GCNT2 gene structure and isoforms annotated with reported mutations. (a) All previously reported GCNT2 mutations, including homozygous and compound heterozygous missense mutations, a homozygous nonsense mutation and segmental deletions.[10,15–19] Mutations in GCNT2 exon 2 or exon 3,[15–18] or segmental deletions encompassing exons 1B, 1C, 2 and 3,[15,19] were reported in patients with CC and an adult i blood group phenotype (Table 1), whereas the mutations in exon 1C (homozygous A169T/A169T and compound heterozygous A169T/R226Q) were found in patients with an adult i blood group phenotype without cataract[10] (Table 1). The novel homozygous GCNT2 frameshift mutation identified in this study, p.(N388Rfs*20), is located in exon 3 (indicated by †). (b) Schematic of GCNT2 genomic structure with black bars representing coding exons (not to scale). Three alternatively transcribed exon 1 (1A, 1B and 1C) indicate exons used in different GCNT2 isoforms.[10,16] (c) Three GCNT2 isoforms designated GCNT2-A, -B and -C result from alternative transcribed exon 1, but identical exon 2 and 3.[10,16] The size of each protein isoform is also shown.

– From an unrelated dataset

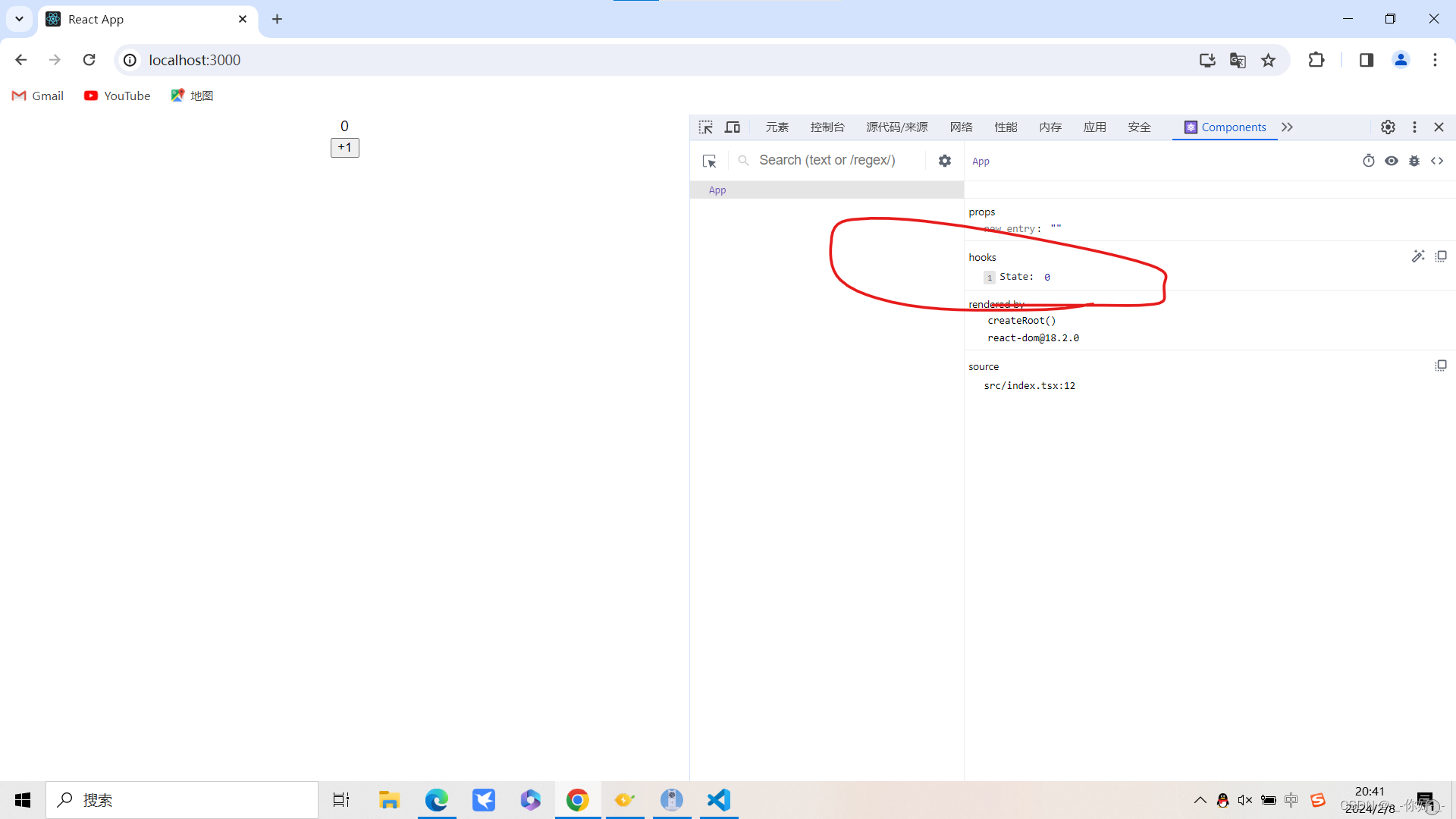Open Visual Studio Code from taskbar
The height and width of the screenshot is (819, 1456).
click(718, 800)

The mutation identified in this family is located in exon 3, and is therefore present in all three GCNT2 isoforms (Figure 2), suggesting these individuals may also have an adult i blood group. Blood samples were collected in EDTA tubes for I/i blood group typing for individuals II:2 (age 40 years) and II:3 (age 39 years). Monoclonal anti-I (HIRO-245) from the Japanese Red Cross, and polyclonal anti-i (P.E.) from the in-house reference collection were tested by standard direct agglutination tube technique and scored according to Marsh.[21] Expression of i antigen was assessed by titration, using a base dilution of 1:40 and then doubling dilutions. An example of adult cells with normal I expression (L2325-8) and adult i cells (074-214RF) from the in-house reference collection were included as controls.

Our finding confirmed that both affected individuals have the adult i phenotype, thereby establishing the association of the homozygous GCNT2 frameshift mutation p.(Asn388Argfs*20) with CC and the adult i phenotype in this family.

Thus, in this study, we describe the first report of the association of GCNT2 mutation with CC and rare adult i phenotype in the Caucasian population, and our data support the hypothesis that differentially expressed GCNT2 isoforms account for the partial association of the adult i phenotype with CC, irrespective of ethnicity.